No palco, ‘Se Eu Fosse Você’ repete a comédia que foi líder de bilheteria

Musical traz de volta o desafio da troca de corpos

Ubiratan Brasil, O Estado de S. Paulo

14 de agosto de 2014 | 20h44

O desafio era instigante: conciliar no palco dois atores com experiências artísticas totalmente distintas. De um lado, Cláudia Netto, atriz regrada, voltada para a estrutura teatral, uma das principais intérpretes do teatro musical brasileiro, com elogiada participação em espetáculos como O Rei e Eu e Judy – O Fim do Arco-íris, em que viveu Judy Garland. Do outro, Nelson Freitas, mais intuitivo, naturalista, com a veia cômica ditando seus passos, um dos destaques do programa Zorra Total. O que parecia ser inconciliável resultou no principal ingrediente do sucesso de Se Eu Fosse Você – O Musical, que estreia hoje, no Teatro Cetip, no Complexo Ohtake Cultural.

“Eles construíram o entrosamento ao longo dos ensaios e também durante a temporada carioca”, conta o diretor e coreógrafo Alonso Barros. “Isso era essencial, pois a trama depende exclusivamente dessa troca.” Baseado em dois dos grandes sucessos do cinema brasileiro, os longas Se Eu Fosse Você 1 e 2, o musical parte do mesmo ponto da comédia criada por Daniel Filho, que é o tema da transferência de corpos: Cláudio e Helena vivem um casal em crise por conta da incompreensão. A situação atinge tal limite que os dois chegam a desejar estar um na pele do outro, para saber o que pensam e sentem. Na manhã seguinte, uma mágica misteriosa faz com que eles troquem de corpo literalmente, o que resulta em uma série de confusões.

Para trazer a trama para o palco, Daniel Filho – que iria dirigir o espetáculo, mas preferiu deixar a tarefa para Alonso – enfrentou um problema logo no início: quais canções acrescentar a um original que não tem música? “Tínhamos que ter uma boa trilha de um compositor brasileiro. Com músicas que estivessem na memória do público”, conta ainda Daniel, que recebeu a solução de uma enteada, Barbara Duvivier: por que não Rita Lee? 

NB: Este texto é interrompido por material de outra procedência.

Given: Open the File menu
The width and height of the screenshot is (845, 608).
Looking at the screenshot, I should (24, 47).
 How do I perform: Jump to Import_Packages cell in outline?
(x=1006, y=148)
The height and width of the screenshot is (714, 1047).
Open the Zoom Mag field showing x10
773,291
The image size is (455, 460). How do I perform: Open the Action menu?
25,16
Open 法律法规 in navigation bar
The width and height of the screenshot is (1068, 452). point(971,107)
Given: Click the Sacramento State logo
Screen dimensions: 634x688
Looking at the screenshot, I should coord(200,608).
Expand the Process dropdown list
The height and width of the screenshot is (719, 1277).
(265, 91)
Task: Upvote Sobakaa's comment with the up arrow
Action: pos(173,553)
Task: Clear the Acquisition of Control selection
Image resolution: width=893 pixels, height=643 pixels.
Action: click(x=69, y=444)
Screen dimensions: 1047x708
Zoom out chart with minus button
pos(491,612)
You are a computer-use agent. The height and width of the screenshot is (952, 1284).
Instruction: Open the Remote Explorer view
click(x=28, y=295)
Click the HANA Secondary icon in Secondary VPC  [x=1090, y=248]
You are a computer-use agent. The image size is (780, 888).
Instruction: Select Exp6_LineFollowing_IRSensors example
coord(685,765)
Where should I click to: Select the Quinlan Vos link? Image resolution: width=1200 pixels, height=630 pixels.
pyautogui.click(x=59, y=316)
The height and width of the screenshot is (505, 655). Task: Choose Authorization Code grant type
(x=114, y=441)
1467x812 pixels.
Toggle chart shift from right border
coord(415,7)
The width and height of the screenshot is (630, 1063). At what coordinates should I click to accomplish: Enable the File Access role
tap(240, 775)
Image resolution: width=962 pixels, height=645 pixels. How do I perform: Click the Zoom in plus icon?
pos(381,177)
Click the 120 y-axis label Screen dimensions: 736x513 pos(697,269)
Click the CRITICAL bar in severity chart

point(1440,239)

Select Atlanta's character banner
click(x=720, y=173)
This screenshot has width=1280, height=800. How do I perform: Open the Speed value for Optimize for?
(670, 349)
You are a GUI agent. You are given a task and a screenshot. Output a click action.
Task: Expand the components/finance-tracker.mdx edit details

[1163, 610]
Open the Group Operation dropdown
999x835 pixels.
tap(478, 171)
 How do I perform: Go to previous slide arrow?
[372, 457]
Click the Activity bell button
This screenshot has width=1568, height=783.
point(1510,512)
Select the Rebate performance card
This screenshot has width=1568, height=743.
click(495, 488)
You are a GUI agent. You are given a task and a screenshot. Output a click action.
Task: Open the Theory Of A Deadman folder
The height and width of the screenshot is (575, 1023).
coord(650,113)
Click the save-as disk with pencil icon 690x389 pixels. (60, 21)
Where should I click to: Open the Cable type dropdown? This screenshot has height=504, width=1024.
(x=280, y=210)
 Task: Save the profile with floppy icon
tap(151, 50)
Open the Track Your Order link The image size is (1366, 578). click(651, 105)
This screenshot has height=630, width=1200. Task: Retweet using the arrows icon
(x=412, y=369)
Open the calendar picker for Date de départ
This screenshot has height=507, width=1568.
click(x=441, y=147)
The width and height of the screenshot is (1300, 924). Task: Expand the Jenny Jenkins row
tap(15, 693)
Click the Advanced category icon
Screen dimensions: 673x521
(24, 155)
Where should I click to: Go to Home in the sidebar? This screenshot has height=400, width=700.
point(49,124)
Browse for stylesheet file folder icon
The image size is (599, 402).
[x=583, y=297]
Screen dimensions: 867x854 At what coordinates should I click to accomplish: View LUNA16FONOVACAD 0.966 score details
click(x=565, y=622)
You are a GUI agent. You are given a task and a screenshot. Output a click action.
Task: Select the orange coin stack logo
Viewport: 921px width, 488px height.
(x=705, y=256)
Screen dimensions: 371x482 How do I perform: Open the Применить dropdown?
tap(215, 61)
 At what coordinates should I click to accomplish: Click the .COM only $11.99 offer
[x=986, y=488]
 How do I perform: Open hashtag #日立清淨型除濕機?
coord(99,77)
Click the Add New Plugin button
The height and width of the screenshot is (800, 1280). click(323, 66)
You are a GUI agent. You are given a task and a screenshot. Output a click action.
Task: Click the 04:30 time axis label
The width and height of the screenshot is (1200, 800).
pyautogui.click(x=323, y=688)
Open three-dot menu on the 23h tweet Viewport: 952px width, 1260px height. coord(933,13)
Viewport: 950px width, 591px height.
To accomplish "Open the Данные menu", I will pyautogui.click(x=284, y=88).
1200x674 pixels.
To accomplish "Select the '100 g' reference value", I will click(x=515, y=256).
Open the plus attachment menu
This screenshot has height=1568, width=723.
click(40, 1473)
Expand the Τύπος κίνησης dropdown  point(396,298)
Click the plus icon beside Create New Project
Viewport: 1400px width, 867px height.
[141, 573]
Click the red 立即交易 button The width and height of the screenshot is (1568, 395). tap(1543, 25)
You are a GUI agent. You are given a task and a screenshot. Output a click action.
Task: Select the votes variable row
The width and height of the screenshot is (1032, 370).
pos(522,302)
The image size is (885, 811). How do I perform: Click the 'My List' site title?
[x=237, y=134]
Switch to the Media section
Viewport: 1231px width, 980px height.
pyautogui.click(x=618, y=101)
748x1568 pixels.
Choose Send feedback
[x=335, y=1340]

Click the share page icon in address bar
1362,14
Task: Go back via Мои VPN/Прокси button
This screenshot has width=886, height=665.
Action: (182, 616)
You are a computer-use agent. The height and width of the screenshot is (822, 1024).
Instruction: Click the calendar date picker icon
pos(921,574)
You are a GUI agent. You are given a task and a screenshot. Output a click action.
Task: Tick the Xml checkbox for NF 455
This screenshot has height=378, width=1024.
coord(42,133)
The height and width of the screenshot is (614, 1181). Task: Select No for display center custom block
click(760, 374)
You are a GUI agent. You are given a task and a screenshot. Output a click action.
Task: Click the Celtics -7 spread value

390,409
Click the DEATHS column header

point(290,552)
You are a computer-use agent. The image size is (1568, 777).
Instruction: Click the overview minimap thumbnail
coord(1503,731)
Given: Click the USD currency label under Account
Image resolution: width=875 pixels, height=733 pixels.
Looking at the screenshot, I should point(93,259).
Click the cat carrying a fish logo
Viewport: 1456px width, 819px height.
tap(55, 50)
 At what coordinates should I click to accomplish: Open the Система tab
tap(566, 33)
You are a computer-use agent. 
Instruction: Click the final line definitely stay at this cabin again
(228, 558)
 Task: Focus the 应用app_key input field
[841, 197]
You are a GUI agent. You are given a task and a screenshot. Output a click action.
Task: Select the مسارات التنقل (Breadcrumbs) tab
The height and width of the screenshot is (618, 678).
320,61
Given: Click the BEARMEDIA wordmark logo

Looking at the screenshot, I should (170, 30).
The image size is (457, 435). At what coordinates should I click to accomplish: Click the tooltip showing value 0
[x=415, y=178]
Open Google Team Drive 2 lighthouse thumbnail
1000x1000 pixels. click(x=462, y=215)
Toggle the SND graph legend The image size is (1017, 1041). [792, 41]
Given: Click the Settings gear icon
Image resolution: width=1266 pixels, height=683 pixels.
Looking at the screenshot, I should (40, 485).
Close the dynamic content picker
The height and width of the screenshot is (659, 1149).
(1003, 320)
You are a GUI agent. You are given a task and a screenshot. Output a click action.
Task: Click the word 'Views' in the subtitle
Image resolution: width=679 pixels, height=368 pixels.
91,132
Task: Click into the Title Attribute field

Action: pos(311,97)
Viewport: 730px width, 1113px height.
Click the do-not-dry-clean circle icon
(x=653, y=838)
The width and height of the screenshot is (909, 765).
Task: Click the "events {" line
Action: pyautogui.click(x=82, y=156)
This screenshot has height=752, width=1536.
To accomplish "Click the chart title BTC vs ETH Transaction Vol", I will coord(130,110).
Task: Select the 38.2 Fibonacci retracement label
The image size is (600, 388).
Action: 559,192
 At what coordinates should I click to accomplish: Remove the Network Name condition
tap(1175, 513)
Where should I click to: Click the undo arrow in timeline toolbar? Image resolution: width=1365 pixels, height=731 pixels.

A solução revelou-se ideal – com letras ao mesmo tempo românticas e bem-humoradas, as canções de Rita se encaixaram com perfeição na história do casal que troca de corpo. Também auxiliou na trama paralela, em que a filha (vivida por Lua Blanco) de Helena (Cláudia) e Cláudio (Nelson) sofre para comunicar aos pais que está grávida – por conta disso, o musical começa com ela cantando Ovelha Negra.

Trata-se da primeira das 28 canções selecionadas por Guto Graça Mello, convidado para assinar a direção musical, que elegeu grandes hits como Mania de Você e Miss Brasil 2000. Em alguns momentos, aliás, chegou-se a um nível rebuscado. “Em Balada do Louco, por exemplo, o Guto realizou um de meus sonhos e acrescentou, como introdução, os acordes do Noturno, de Chopin”, confessa Alonso, que criou passos originais para o espetáculo. “Cerca de 20% das músicas da Rita necessitam de um complemento e isso vem com a coreografia.”

O ponto alto, no entanto, é a troca de corpos entre Helena e Cláudio. “Eu e Nelson nos ajudamos mutuamente nos mínimos detalhes”, conta Cláudia Netto. “Ele me orientou, por exemplo, a como segurar melhor uma mulher, a melhor forma de andar e as expressões que os homens normalmente dizem.”

Em troca, ela passou dicas sobre gestos mais delicados e forma de falar. “Evitamos sempre o risco de cair na caricatura, o que comprometeria o trabalho”, completa Nelson que, para modular a voz, trabalhou com a fonoaudióloga Ângela de Castro, especialista em trabalhar com transexuais. “Ela me passou um aparelho que me permitia ouvir minha própria voz. Assim, deixei o tom gritado para chegar ao suave ideal.”

Se Eu Fosse Você – O Musical é a segunda parte de uma trilogia produzida pela Aventura Entretenimento, iniciada com Elis – A Musical. O próximo espetáculo será Chacrinha – O Musical, com direção de Pedro Bial, a estrear em novembro, no Rio.